Assignment
Without the pictures, set down every record below exactly as it reads.
=-=-=
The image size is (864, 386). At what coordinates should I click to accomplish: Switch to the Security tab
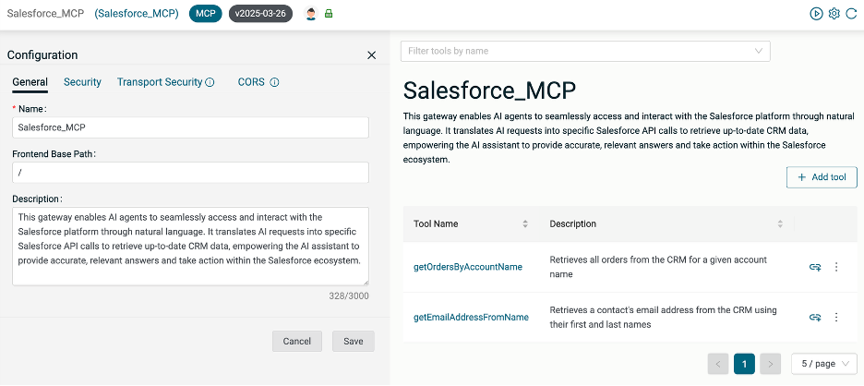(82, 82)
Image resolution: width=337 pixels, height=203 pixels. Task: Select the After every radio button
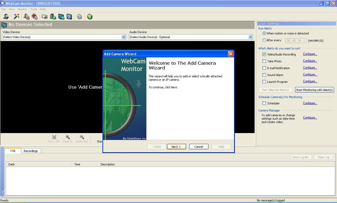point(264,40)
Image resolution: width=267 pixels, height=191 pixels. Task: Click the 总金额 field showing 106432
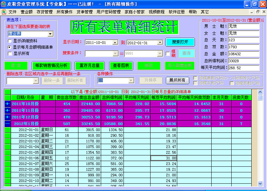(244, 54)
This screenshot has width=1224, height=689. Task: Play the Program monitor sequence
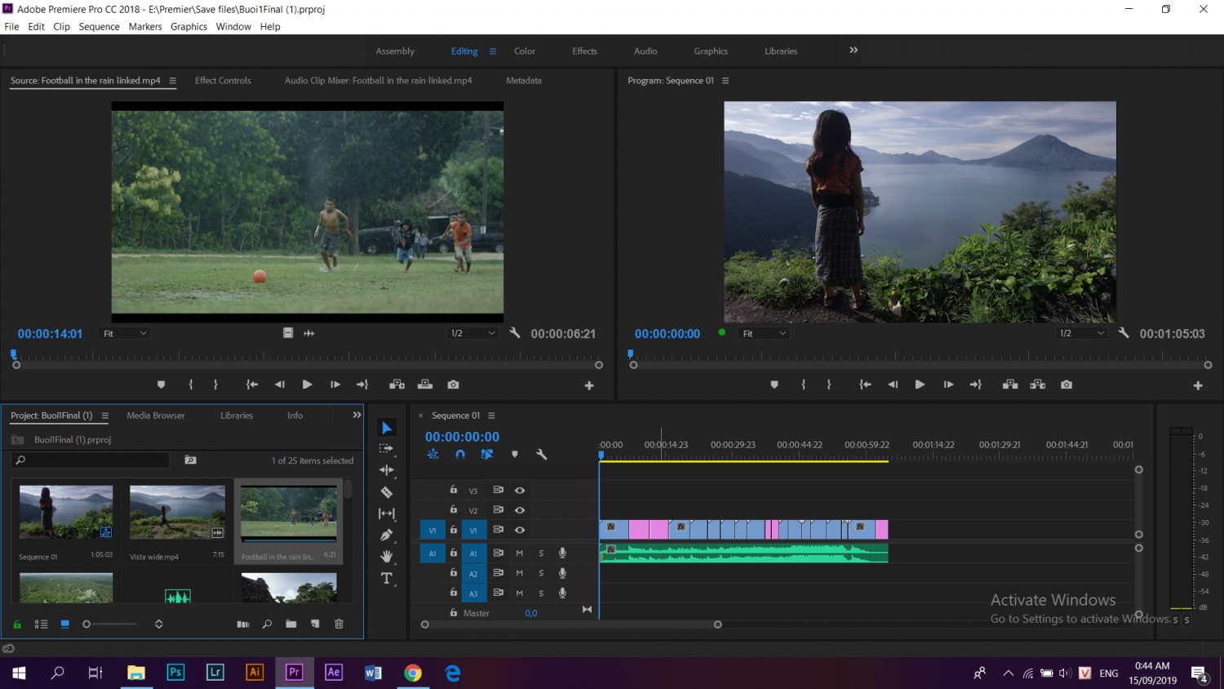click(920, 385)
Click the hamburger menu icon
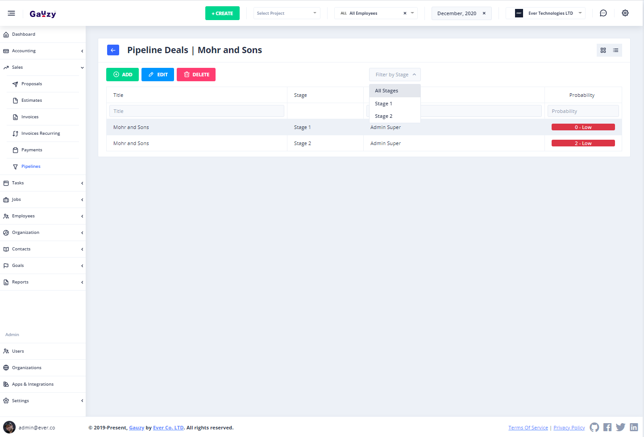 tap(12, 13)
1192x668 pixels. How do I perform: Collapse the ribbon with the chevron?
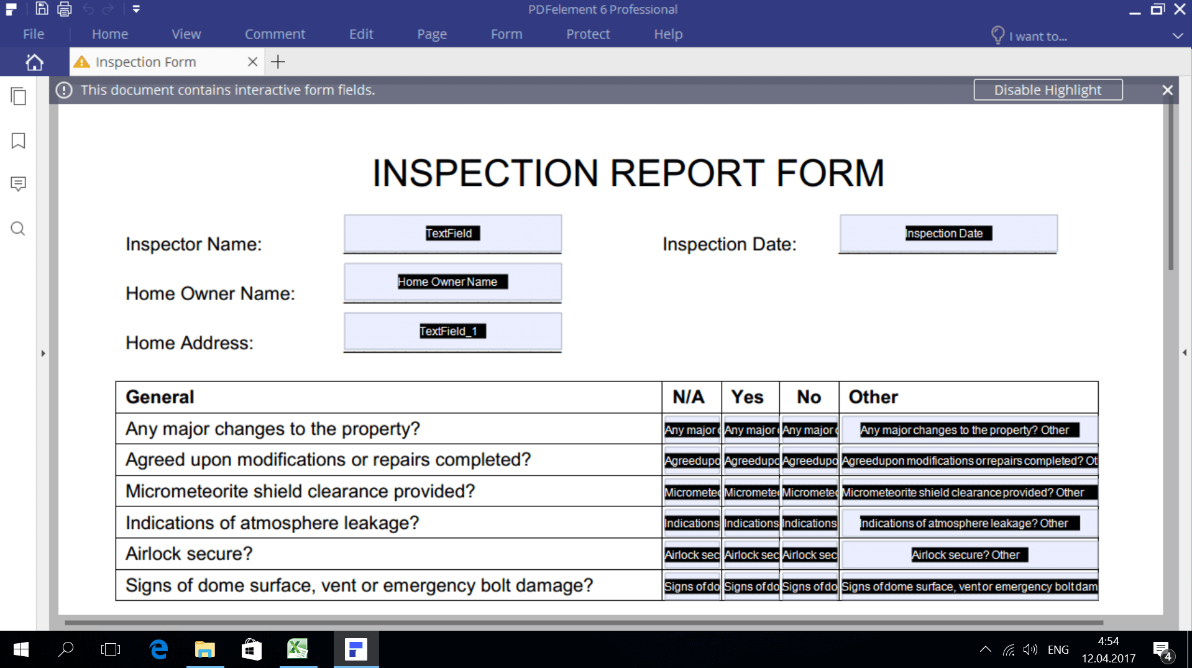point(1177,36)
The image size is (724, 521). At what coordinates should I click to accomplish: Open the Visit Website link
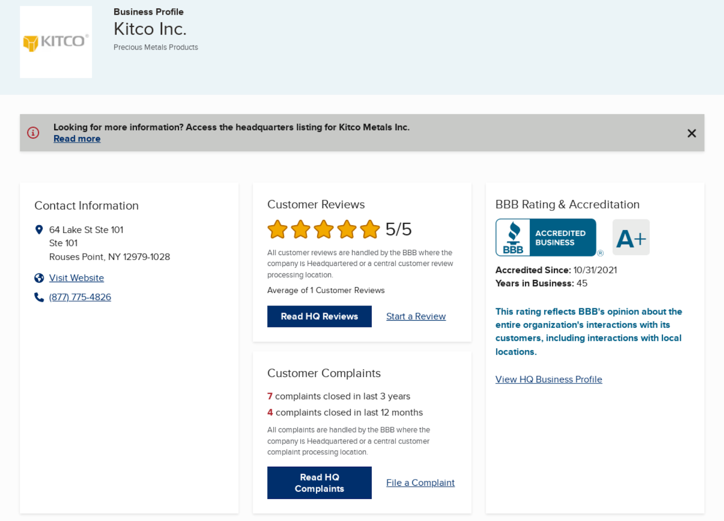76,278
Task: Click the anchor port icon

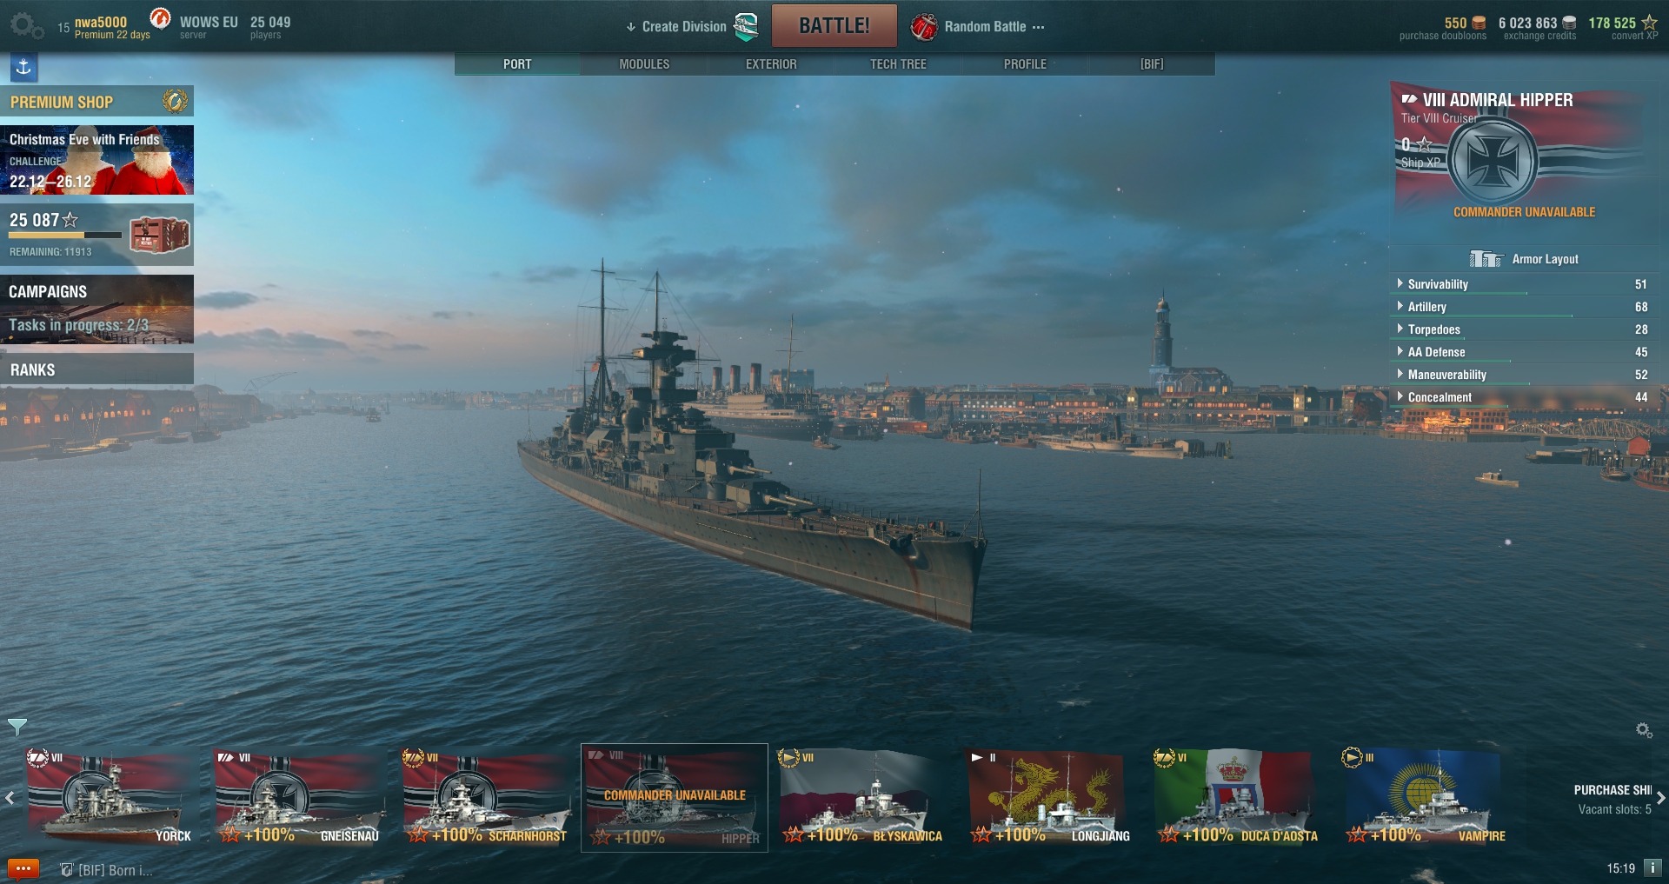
=-=-=
Output for this exercise
The image size is (864, 386). At what coordinates should I click to accomplish: Switch to the Security tab
(82, 82)
Image resolution: width=337 pixels, height=203 pixels. Task: Select the After every radio button
point(264,40)
Image resolution: width=267 pixels, height=191 pixels. Task: Click the 总金额 field showing 106432
(244, 54)
This screenshot has width=1224, height=689. Task: Play the Program monitor sequence
click(920, 385)
Click the hamburger menu icon
 tap(12, 13)
1192x668 pixels. How do I perform: Collapse the ribbon with the chevron?
point(1177,36)
The image size is (724, 521). At what coordinates should I click to accomplish: Open the Visit Website link
76,278
Task: Click the anchor port icon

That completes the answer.